In the book The Road Less Stupid, author Keith J. Cunningham states:
Culture is not values or mission statements; those are ideals not disciplines. Culture is how we treat each other, how we talk to each other, whether or not we trust each other, and how we handle conflict. Culture is about accountability, measuring, a bias for urgency, a focus on solutions, calling it tight—saying what needs to be said—being kind and generous, acknowledging one another, and expressing appreciation.
While I love this excerpt, I'd challenge "Culture is not values or mission statements; those are ideals not disciplines." While I understand the sentiment, I don't think this has to be true. We should instead focus on establishing Core Values that aren't foreign to the team. Let your current culture inspire who you are and where you want to go. Create an environment that supports and encourages them. If we can do that, I believe the rest of Cunningham's statement could be true of Core Values, too.
Even with Core Values deeply embedded in your company culture, the journey is never over. The only real way to ensure that they continue to be valuable is to acknowledge that.
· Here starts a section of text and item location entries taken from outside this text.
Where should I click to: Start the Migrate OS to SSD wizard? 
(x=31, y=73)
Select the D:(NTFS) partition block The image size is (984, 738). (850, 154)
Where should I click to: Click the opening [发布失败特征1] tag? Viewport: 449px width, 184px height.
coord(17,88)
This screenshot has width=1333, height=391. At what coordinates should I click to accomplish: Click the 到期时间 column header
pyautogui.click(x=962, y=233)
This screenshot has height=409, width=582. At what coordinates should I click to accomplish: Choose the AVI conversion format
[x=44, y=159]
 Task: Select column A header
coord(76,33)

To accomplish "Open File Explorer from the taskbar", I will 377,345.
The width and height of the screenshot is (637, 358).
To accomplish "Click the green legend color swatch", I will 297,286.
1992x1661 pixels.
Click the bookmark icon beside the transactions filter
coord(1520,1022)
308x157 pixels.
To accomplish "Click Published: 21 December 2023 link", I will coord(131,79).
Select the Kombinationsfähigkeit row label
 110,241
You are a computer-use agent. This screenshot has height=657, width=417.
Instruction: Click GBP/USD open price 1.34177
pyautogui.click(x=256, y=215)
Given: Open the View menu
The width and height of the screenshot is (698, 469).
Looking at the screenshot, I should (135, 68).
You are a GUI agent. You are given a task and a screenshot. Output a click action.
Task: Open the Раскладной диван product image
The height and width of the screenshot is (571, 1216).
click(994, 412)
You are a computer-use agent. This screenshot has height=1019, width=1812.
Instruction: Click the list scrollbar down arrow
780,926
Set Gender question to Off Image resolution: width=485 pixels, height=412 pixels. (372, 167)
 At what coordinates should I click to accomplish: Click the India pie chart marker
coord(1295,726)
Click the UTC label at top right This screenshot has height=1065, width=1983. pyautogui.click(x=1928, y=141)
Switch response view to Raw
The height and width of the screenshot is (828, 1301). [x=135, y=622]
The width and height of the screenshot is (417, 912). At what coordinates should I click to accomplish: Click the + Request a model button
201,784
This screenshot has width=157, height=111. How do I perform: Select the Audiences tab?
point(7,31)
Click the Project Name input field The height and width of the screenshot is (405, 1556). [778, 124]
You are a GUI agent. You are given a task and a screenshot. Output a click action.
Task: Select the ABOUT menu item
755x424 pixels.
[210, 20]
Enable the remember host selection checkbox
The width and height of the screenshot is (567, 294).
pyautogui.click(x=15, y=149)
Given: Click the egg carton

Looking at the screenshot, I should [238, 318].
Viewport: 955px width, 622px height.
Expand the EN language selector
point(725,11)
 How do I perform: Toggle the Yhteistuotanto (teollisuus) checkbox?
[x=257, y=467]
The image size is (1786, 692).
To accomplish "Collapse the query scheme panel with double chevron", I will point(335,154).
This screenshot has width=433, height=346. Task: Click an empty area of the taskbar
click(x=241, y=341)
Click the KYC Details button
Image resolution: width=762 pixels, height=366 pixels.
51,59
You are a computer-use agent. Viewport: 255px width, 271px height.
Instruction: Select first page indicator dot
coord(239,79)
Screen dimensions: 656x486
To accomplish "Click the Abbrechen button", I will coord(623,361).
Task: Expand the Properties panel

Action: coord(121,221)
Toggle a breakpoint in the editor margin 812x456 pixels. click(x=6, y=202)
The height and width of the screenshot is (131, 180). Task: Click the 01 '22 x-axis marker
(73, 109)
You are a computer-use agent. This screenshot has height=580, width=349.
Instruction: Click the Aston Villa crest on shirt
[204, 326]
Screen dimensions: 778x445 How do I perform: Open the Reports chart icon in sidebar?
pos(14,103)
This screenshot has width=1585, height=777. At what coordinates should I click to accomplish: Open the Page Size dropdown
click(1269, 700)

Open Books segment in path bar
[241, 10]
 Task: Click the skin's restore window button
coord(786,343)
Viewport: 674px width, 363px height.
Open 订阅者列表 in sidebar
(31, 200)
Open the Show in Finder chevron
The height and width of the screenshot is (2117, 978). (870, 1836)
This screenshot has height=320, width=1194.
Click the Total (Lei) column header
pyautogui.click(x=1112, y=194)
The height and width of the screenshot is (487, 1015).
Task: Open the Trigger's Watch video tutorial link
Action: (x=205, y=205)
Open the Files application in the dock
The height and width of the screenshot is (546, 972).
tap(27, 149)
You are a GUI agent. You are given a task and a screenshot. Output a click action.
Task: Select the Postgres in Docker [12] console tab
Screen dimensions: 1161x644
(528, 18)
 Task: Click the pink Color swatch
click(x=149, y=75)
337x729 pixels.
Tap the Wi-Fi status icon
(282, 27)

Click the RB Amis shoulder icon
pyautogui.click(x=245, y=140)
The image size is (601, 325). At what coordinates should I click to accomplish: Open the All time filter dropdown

This starts with revisiting your Core Values often to make sure they align with the direction of the company. If your team is marching on one pathway toward a vision and the Core Values are not heading in the same direction, well... you can see where the problems will arise. We revisit our Core Values annually during our planning meeting for the coming year and quarter.
Most of all, don't become complacent. Question everything. Just because an idea worked well in the past doesn't mean it’s working well today. People come and go. Clients come and go. Teams change. Culture evolves. It's important to lead that evolution and be the driver for positive change.